So, I just wanted to make this thread because I see more and more people at our events shooting videos, and I wanted to share some things I really enjoyed and have been helping me with my own video stuff. Cameras are just like drifting, you get excited to play with them, and then they become a giant money pit that only accelerates in it's appetite for your money, and taunts you with an endless road of learning. There are some really great sites out there now to help out, and tons of great people in our area with lots of resources and the ability to help you.
First of all, the people. They are by far the most important part of all this. The gear is second fiddle to the people shooting, plus they are all cool dudes.
Get to know and follow their stuff. I ask them questions all the time.
Sy Pham http://www.facebook.com/profile.php?id=694730956
Jake Guenthardt http://www.facebook.com/infrared407
Cody Slack http://www.facebook.com/sodyclack
Cagle Johnson http://www.facebook.com/cagle.johnson
And there are many more. These guys mostly shoot Canon, and I seem to be the only Nikon guy around besides Norm. All these guys shoot pics and video on their DSLR cameras, and the only other video cameras they use are GoPros. The DSLR's are kind of hard to use for video, but look rad when done half way decent. We are all learning when it comes to these around here.

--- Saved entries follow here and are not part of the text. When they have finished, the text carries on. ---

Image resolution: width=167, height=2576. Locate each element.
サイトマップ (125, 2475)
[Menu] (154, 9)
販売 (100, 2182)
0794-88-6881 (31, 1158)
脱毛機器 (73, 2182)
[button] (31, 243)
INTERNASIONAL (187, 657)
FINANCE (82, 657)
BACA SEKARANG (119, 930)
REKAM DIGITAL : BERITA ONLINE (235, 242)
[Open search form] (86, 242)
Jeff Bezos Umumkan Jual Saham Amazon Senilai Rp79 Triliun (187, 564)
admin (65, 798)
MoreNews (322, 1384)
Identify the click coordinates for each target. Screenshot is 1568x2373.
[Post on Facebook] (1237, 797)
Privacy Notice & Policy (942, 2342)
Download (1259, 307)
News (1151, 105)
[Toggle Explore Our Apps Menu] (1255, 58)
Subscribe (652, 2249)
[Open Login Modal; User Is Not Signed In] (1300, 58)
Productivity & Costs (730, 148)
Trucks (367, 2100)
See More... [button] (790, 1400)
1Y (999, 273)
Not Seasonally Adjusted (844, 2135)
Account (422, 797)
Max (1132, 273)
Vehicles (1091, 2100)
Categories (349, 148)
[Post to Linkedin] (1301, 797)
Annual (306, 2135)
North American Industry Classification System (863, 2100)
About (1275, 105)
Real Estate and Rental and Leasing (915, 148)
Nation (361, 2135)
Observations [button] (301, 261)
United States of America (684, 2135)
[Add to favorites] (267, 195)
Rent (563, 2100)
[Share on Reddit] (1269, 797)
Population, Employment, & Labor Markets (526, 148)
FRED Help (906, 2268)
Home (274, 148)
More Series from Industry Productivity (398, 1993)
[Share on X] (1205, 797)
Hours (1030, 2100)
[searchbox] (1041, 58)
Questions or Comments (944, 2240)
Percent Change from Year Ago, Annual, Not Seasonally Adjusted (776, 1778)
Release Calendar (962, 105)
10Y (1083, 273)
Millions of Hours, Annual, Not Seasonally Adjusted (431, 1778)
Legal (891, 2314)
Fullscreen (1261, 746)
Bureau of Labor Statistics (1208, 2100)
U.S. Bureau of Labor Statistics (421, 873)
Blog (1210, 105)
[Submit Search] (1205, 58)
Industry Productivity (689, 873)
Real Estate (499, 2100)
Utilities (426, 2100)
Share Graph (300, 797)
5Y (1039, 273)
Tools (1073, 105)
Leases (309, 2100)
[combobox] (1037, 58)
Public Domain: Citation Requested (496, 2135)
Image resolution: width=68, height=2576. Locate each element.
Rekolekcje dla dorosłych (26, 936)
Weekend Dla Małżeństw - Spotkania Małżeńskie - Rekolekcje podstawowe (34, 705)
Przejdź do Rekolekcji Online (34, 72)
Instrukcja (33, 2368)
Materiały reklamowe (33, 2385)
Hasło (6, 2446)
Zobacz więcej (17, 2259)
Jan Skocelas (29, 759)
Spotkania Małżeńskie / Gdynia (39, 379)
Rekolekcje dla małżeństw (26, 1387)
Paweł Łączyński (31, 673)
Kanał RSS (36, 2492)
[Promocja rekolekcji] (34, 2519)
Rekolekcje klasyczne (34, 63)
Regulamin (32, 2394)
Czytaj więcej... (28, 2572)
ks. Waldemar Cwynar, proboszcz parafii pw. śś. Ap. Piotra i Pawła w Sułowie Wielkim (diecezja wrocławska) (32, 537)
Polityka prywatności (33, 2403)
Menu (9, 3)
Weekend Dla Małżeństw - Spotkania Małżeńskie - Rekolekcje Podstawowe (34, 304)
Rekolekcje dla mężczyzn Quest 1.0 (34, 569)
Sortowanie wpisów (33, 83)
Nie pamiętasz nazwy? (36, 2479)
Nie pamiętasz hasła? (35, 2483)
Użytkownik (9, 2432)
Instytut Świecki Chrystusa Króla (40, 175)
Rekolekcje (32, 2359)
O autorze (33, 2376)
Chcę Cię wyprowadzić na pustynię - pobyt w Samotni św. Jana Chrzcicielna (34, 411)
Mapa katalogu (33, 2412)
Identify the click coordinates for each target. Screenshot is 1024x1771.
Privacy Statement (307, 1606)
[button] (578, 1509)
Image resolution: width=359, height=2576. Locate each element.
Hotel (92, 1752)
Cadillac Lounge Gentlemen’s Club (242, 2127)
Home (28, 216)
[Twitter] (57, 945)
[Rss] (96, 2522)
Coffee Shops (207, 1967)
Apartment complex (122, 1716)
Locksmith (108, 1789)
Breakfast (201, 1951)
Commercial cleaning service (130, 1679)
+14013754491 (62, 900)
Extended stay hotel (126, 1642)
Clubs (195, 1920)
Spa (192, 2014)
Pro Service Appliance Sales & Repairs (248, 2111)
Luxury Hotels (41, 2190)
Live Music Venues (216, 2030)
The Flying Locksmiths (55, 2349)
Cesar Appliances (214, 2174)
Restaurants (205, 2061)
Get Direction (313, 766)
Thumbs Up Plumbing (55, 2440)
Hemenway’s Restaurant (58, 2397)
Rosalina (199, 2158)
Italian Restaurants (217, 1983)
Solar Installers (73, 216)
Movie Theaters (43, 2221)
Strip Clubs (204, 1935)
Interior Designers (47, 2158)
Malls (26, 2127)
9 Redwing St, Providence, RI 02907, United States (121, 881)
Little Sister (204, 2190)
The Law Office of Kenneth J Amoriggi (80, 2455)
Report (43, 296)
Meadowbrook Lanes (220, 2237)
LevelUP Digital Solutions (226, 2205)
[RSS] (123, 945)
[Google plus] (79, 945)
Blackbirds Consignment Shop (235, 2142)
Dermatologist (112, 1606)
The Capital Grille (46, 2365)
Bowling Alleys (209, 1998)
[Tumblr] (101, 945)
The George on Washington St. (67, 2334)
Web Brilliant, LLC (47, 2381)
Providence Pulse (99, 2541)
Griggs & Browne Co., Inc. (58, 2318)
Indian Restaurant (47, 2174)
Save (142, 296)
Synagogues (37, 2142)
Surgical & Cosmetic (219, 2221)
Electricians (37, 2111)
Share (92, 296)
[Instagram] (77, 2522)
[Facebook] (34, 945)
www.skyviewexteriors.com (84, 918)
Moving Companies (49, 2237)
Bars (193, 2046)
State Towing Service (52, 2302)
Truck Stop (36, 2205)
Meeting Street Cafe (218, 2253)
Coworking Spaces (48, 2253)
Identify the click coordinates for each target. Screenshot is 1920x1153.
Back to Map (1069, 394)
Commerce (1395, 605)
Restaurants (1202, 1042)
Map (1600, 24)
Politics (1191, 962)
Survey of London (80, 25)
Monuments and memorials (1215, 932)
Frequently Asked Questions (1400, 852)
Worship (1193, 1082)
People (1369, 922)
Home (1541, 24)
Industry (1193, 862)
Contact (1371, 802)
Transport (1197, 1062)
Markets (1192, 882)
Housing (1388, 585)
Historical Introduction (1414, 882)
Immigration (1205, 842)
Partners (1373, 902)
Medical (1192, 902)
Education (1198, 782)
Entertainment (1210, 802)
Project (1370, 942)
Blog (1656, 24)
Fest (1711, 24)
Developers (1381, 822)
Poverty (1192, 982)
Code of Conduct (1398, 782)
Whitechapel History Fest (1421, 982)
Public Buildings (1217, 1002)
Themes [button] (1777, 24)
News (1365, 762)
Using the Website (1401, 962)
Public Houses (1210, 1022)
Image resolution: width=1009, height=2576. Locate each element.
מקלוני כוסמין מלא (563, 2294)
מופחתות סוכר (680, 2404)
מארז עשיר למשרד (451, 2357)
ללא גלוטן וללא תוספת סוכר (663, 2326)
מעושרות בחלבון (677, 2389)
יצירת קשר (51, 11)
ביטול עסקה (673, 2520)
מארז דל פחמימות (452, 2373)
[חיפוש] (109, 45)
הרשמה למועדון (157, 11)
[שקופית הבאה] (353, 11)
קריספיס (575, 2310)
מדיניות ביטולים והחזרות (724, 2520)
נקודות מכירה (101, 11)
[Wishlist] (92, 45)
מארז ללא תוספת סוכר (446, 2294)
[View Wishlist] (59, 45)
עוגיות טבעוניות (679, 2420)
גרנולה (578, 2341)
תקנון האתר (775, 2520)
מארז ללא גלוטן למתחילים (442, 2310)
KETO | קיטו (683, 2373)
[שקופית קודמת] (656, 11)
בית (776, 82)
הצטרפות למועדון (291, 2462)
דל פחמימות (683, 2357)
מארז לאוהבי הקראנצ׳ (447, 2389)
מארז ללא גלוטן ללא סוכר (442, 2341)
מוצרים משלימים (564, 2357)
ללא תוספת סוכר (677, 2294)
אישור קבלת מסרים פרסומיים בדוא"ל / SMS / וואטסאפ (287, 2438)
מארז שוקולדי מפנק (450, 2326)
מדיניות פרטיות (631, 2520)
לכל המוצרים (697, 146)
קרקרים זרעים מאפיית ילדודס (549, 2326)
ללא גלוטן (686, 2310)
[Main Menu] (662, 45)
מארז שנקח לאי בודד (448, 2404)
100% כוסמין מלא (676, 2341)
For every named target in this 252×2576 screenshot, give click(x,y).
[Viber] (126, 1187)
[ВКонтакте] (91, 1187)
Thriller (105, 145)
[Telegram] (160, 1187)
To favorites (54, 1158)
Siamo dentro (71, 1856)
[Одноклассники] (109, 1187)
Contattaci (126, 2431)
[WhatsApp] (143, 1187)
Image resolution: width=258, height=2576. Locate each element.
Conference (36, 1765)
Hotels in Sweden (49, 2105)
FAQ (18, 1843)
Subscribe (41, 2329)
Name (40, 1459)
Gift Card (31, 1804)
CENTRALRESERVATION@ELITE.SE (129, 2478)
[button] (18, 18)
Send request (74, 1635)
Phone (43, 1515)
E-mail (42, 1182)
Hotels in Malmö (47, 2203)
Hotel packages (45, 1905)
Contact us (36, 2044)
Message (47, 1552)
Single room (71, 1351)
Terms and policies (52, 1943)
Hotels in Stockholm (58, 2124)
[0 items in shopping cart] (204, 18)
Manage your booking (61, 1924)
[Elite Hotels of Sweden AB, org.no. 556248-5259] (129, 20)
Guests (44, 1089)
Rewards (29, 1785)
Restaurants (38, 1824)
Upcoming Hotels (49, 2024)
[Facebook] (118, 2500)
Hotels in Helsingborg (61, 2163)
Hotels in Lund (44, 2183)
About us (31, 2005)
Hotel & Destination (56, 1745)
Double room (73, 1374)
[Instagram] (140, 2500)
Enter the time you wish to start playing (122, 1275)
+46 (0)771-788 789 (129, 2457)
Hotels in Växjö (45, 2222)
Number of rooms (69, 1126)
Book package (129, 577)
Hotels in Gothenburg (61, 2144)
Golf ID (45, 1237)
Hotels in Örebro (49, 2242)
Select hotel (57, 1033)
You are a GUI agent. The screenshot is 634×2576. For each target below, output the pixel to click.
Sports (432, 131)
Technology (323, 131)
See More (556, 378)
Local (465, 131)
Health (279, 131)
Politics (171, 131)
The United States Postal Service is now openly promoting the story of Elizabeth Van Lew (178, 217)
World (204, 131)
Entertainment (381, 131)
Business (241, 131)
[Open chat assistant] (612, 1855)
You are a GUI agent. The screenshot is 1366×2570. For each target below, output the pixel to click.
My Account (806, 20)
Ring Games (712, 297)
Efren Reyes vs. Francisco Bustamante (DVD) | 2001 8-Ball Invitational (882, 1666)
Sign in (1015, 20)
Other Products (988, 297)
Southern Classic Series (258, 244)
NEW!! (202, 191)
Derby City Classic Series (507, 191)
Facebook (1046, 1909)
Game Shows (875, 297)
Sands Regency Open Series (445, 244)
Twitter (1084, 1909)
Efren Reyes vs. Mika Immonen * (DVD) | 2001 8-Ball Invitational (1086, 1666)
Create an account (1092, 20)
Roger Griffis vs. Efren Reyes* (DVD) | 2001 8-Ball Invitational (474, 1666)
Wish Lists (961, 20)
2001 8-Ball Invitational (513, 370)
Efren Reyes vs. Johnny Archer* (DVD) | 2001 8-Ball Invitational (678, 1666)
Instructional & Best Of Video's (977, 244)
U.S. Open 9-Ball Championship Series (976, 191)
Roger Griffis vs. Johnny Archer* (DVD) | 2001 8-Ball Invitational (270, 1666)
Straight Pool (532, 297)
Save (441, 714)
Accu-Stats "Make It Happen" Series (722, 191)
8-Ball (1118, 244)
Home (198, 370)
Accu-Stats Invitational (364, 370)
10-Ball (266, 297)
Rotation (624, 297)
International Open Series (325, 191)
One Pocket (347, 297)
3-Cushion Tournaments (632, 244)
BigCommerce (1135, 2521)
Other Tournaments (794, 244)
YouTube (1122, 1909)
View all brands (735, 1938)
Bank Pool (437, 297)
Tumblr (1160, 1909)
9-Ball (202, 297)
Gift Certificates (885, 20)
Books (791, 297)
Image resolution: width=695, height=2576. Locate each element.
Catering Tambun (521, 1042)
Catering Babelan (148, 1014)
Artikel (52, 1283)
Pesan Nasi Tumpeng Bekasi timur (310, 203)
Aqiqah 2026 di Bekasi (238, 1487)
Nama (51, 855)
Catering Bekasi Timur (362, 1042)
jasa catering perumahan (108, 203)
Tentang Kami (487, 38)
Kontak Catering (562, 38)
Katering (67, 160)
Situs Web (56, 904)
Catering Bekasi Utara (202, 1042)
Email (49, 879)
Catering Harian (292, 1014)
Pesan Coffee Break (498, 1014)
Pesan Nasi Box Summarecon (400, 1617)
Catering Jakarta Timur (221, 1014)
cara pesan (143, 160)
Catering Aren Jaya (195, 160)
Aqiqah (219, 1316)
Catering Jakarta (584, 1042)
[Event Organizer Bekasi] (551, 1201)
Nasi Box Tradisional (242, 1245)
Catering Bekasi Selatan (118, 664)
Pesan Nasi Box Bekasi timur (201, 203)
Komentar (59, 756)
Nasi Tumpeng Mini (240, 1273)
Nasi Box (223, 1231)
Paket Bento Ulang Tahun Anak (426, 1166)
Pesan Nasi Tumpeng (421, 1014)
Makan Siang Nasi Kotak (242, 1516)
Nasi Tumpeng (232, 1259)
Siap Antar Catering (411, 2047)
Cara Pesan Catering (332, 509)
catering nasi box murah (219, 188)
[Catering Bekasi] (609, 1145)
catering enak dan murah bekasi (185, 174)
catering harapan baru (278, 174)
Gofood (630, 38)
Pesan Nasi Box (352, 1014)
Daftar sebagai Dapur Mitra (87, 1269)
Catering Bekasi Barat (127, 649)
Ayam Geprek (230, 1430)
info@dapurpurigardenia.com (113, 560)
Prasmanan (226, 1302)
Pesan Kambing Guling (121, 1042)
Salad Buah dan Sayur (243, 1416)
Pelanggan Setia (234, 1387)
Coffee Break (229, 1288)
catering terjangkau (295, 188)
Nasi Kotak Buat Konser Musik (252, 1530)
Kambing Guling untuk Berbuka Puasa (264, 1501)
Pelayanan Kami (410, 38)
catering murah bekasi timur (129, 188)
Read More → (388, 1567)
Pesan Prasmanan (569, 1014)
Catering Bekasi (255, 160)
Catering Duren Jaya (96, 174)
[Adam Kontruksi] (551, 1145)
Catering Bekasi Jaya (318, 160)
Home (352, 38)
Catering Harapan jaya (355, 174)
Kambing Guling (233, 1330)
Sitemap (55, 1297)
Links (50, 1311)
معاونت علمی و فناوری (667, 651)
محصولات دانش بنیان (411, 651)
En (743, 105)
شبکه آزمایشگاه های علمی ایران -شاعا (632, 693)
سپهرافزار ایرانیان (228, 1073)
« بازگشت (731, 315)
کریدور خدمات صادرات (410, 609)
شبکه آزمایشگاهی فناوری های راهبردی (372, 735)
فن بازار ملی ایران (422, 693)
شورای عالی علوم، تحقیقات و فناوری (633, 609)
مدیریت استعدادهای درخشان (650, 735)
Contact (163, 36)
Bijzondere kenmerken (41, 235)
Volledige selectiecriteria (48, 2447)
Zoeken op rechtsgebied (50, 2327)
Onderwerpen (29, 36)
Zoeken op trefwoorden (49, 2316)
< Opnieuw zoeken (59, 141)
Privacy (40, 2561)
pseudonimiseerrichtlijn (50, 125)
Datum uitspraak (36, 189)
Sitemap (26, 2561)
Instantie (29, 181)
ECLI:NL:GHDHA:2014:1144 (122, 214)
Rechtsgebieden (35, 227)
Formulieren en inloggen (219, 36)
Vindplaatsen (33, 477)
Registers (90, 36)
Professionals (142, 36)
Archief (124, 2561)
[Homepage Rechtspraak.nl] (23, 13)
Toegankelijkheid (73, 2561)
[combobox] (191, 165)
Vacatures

While those people are huge resources, how do you learn while sitting at your desk? Vimeo film school is fucking rad. Go there and watch all the videos starting at the beginning! This link is for the start, but they continue on, and they get a lot more advanced : ). http://vimeo.com/videoschool/101
Once you have exhausted those, check up on the staff picks and get some ideas. http://vimeo.com/staffpicks
There are lots of sites to look at as well with exif data to help you learn how to use a DSLR in a more advanced way, such as http://500px.com/popular
Plus sites like this are just beautiful. So much amazing work laid out for you with tons of data to pour through.
You can also follow some of the people that are influential in the DSLR video making scene such as Phillip Bloom, and see what he is making. http://philipbloom.net/
He is constantly putting up new projects on his blog that he is shooting. His videos are more about the technical aspects of shooting neat stuff.http://vimeo.com/mhp/confluence
Film Riot is something I watch regularly which teaches you all kinds of neat techniques with video cameras and special effects. It is cheesy and fun, but they teach a lot of stuff, and get to play with equipment from 5Ds to Red Epics. They do some really advanced looking stuff too, and teach you how to green screen and motion track stuff in After Effects, as well as how to do simple stuff like squibs and camera moves. http://www.youtube.com/user/FilmRiot
So, that should get you started with video stuff if you enjoy it and want to learn something about video. I am slowly getting better, and if I had more time and talent my stuff would turn out better. There is some amazing stuff being done by people with literally no budgets! Be creative, shoot your stuff, even if it is just a drift event in a fun way that captures the spirit of what is going on, and is exciting to watch, and tell a story!
Tell a story!
I have been shooting pics and vids for awhile now, and have advanced up to color grading. I have been using it in photography for awhile, and now in video for a bit. You can learn color grading at places such as www.colorgradingcentral.com
where there are tons of awesome free tutorials, and even some free presets and "looks". I recently edited a video with Sy and Jake that took advantage of color grading very heavily to fit our footage with footage that wasn't ours. For fun we filmed Jake rapping and stuck it in someone else's video. Obviously it would have been extremely hard to match our camera settings to match the look of their video, so in editing we color graded our footage to match their footage as best we could, to seamlessly as we could merge everything. Here is the video, we slipped the white dude into it. In the same concept of merging the footage together, we also made title sequences that matched theirs, and recreated their logo from scratch to overlay it over his footage. It was a good exercise in editing stuff and I had fun. Sy shot pretty much all our footage, and Jake was the lyricist.